Start of EXERCISE MATERIAL

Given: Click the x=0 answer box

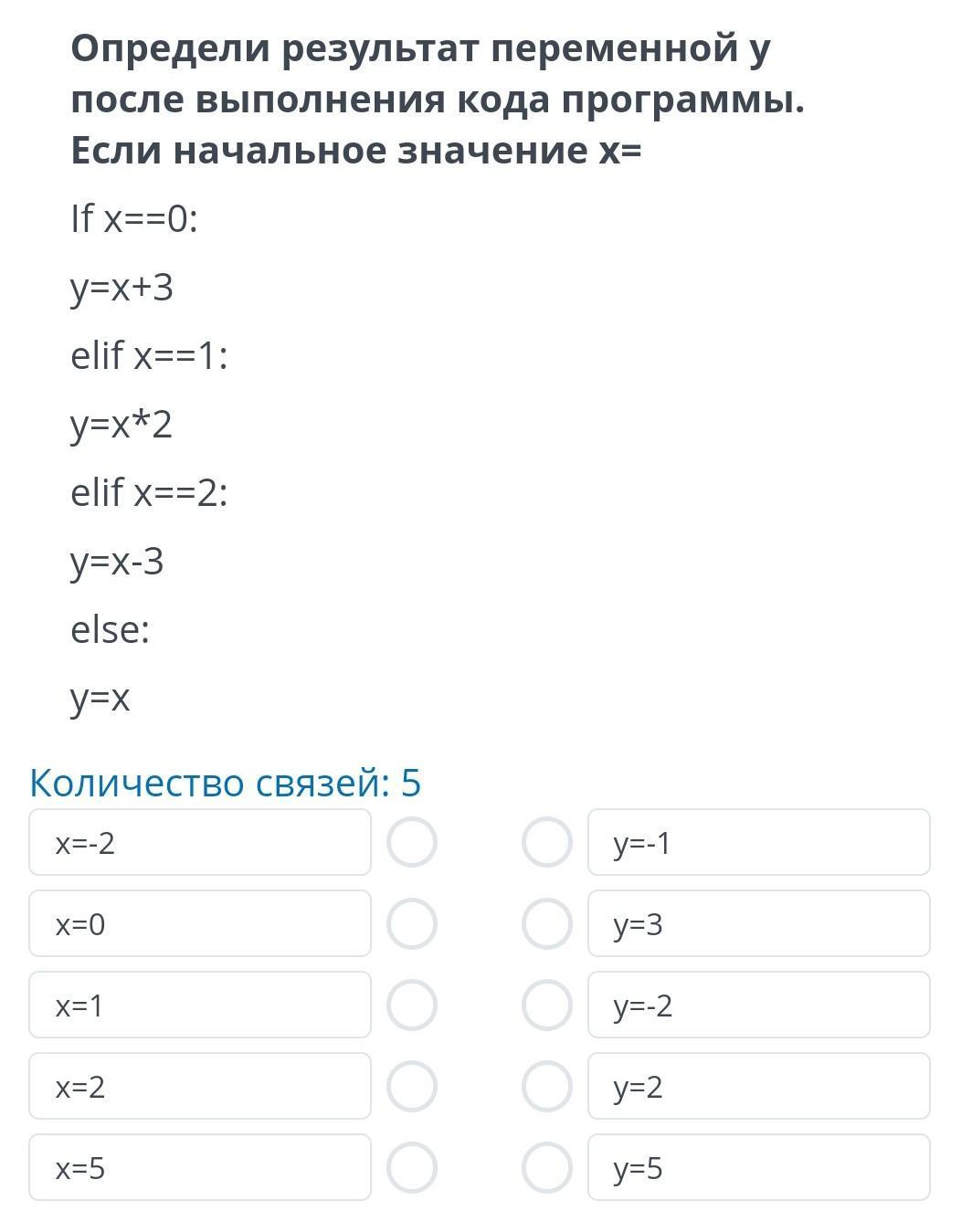Looking at the screenshot, I should 199,923.
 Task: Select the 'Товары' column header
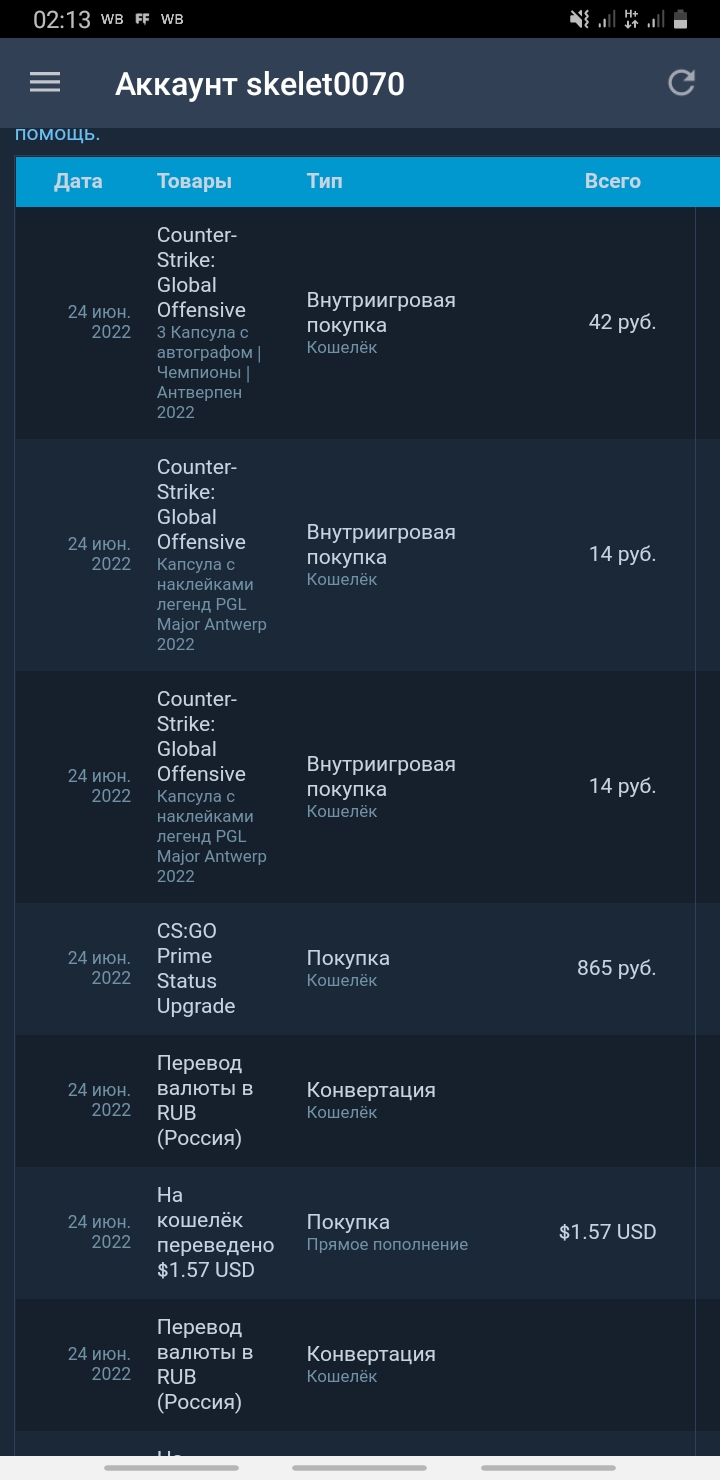click(x=194, y=181)
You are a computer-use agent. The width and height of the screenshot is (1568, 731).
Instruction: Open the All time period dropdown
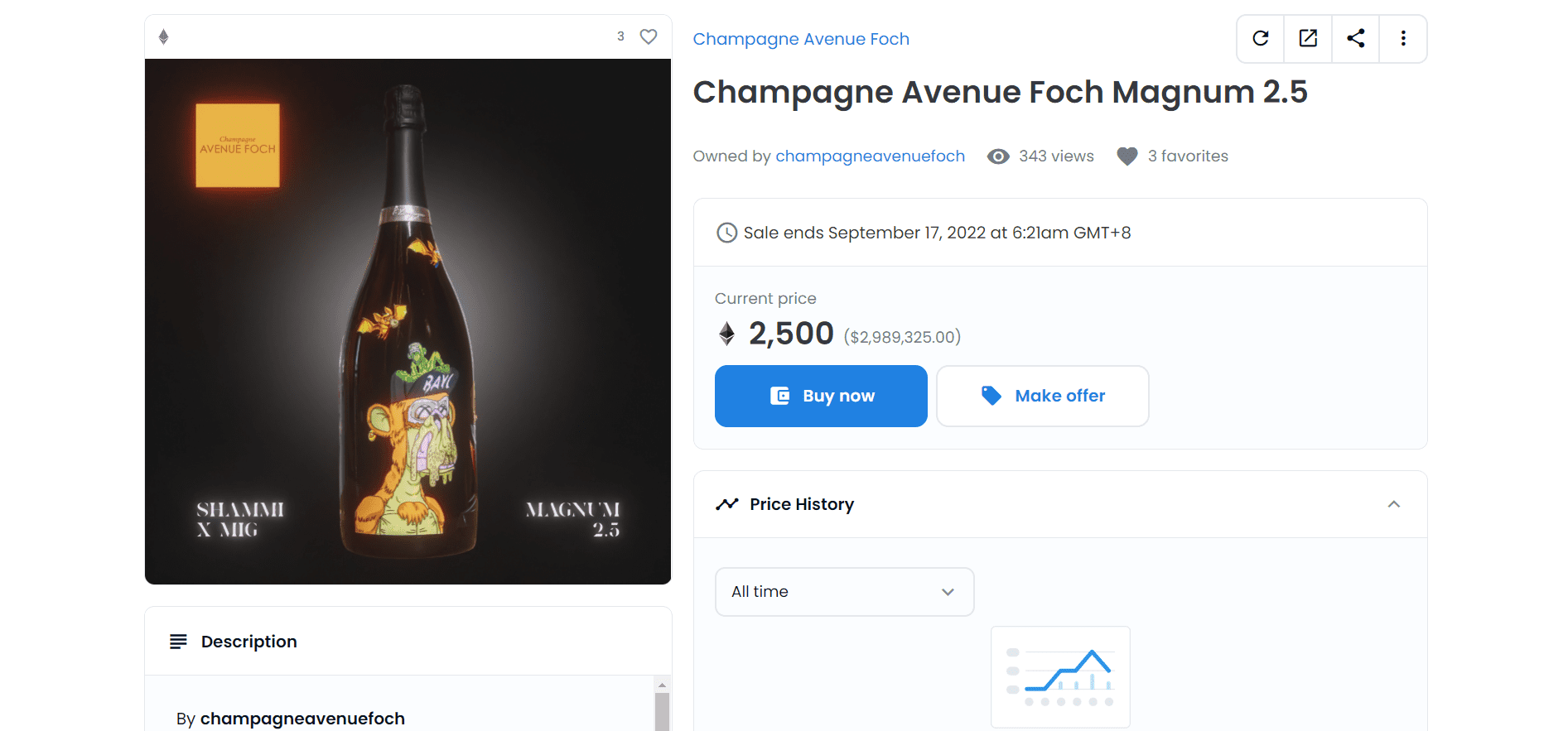(x=844, y=591)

End of EXERCISE MATERIAL

TASK PROMPT |
Copy every line above exactly; images stay out.

PROBLEM SOLUTION |
Given: Click the x=0 answer box

Looking at the screenshot, I should 199,923.
 Task: Select the 'Товары' column header
click(x=194, y=181)
You are a computer-use agent. The width and height of the screenshot is (1568, 731).
Instruction: Open the All time period dropdown
(x=844, y=591)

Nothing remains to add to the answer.